What this task involves: Could you transcribe the records below exactly, leaving out every picture?
+ + +
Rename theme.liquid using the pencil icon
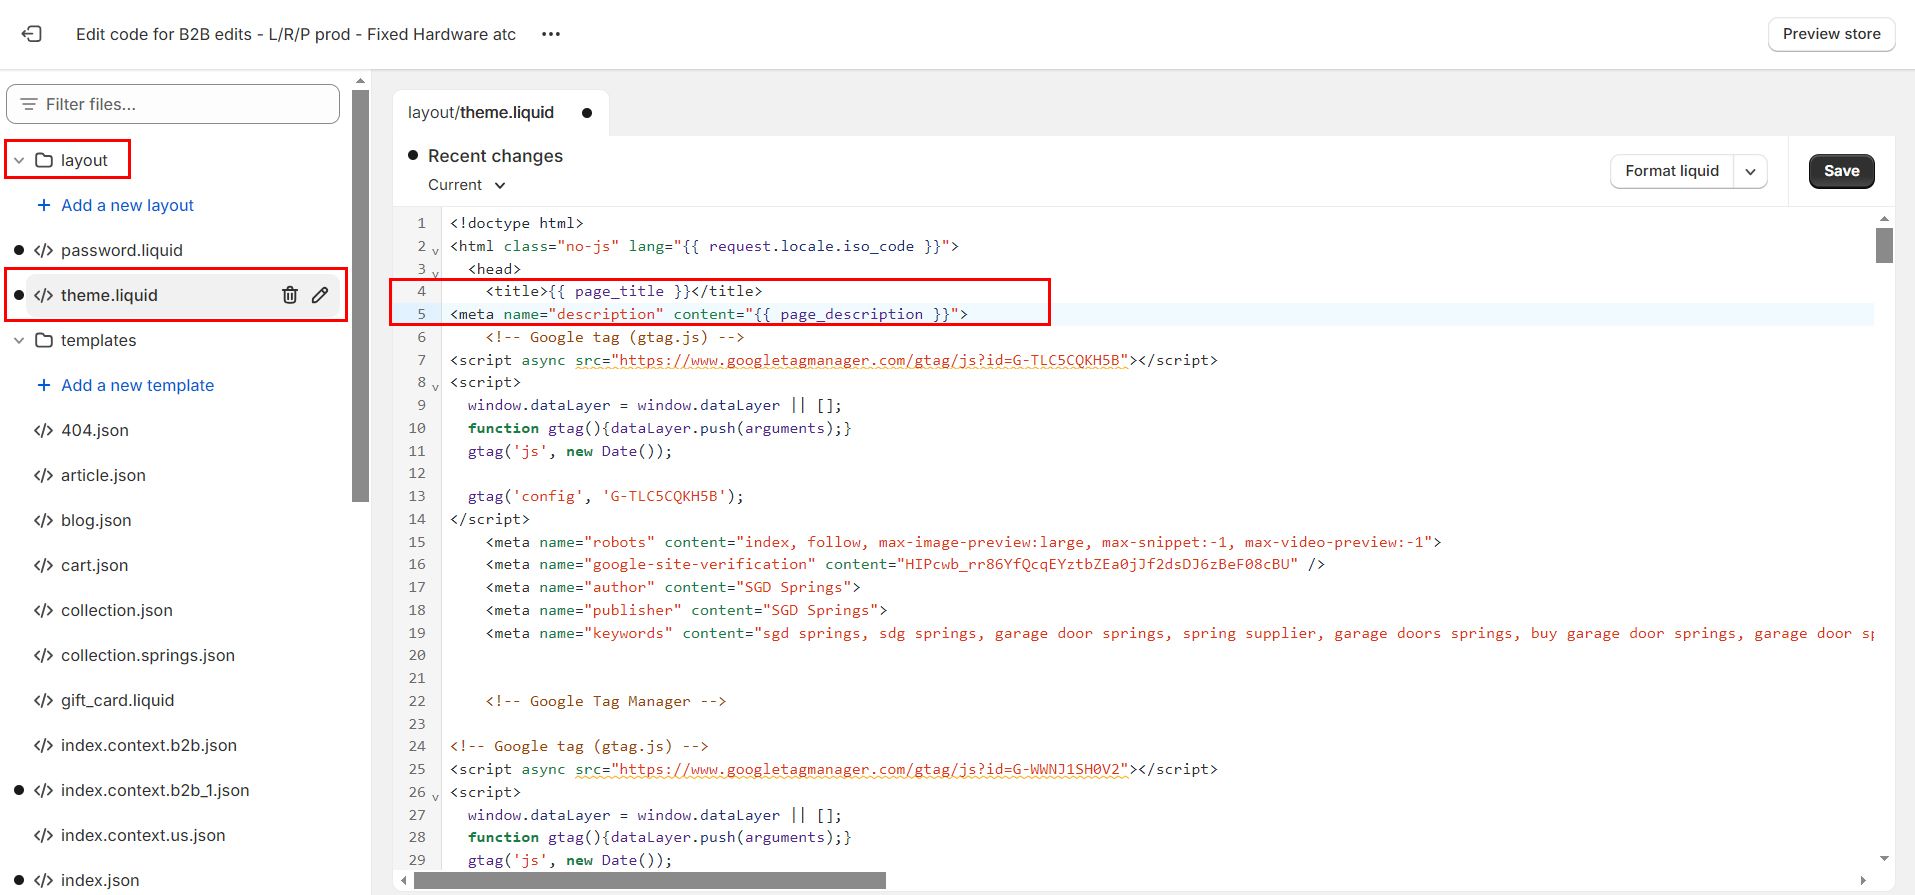 (x=320, y=295)
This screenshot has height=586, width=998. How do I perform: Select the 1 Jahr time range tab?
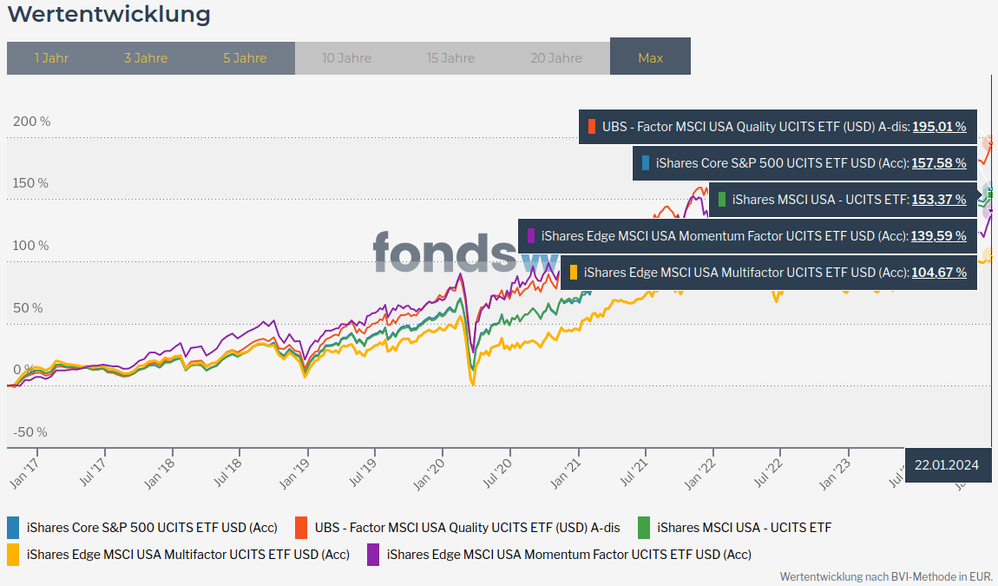point(51,58)
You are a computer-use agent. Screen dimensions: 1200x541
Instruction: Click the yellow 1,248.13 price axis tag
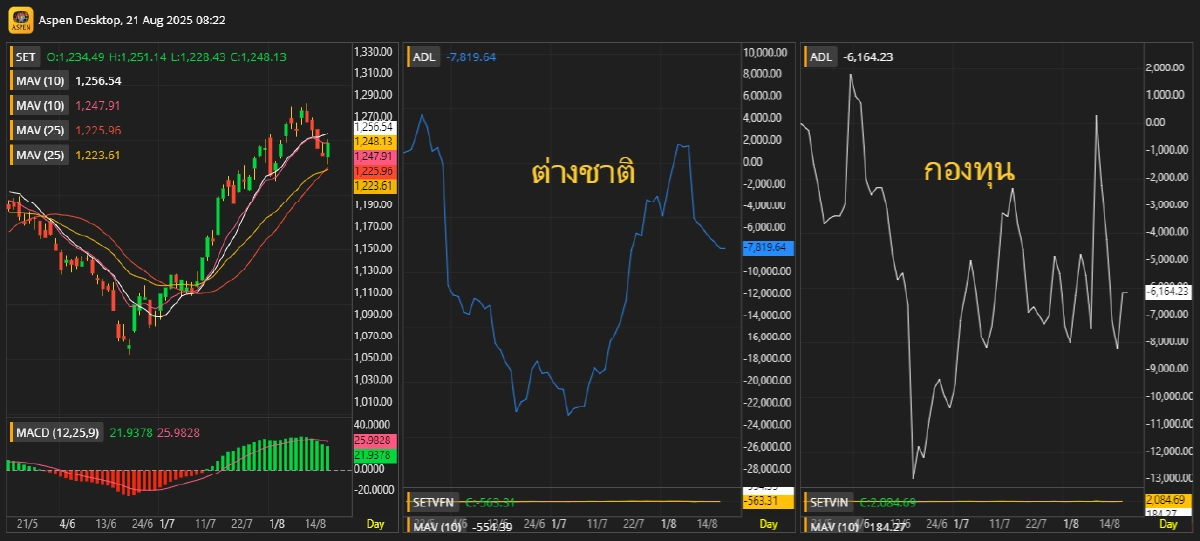(375, 142)
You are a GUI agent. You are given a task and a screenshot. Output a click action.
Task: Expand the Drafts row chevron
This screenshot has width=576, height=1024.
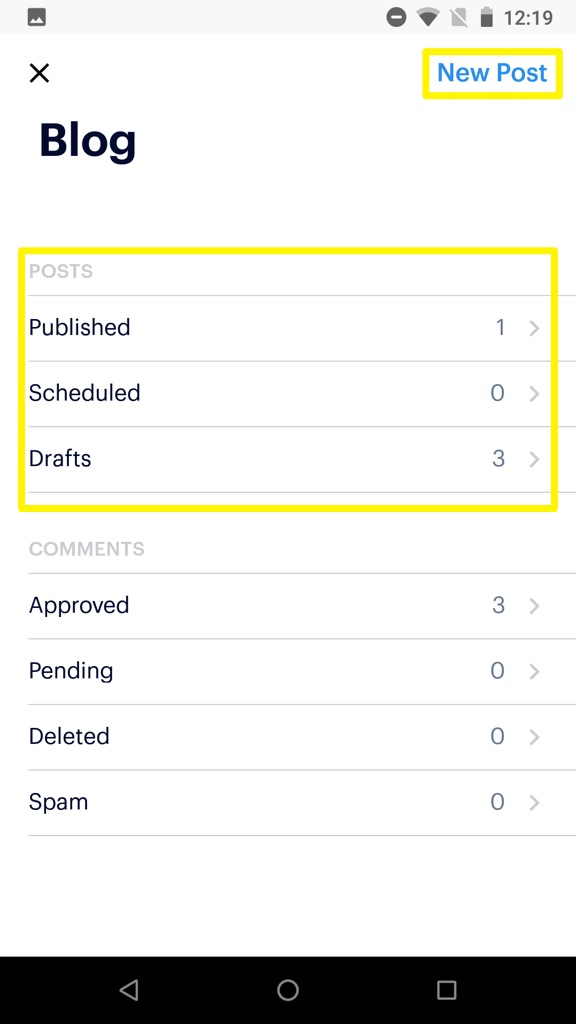coord(533,458)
+ + +
Written answer:
Rename theme.liquid using the pencil icon
 (x=320, y=295)
This screenshot has height=586, width=998. How do I perform: Select the 1 Jahr time range tab?
point(51,58)
You are a computer-use agent. Screen dimensions: 1200x541
Instruction: Click the yellow 1,248.13 price axis tag
(375, 142)
You are a GUI agent. You are given a task and a screenshot. Output a click action.
Task: Expand the Drafts row chevron
This screenshot has width=576, height=1024.
coord(533,458)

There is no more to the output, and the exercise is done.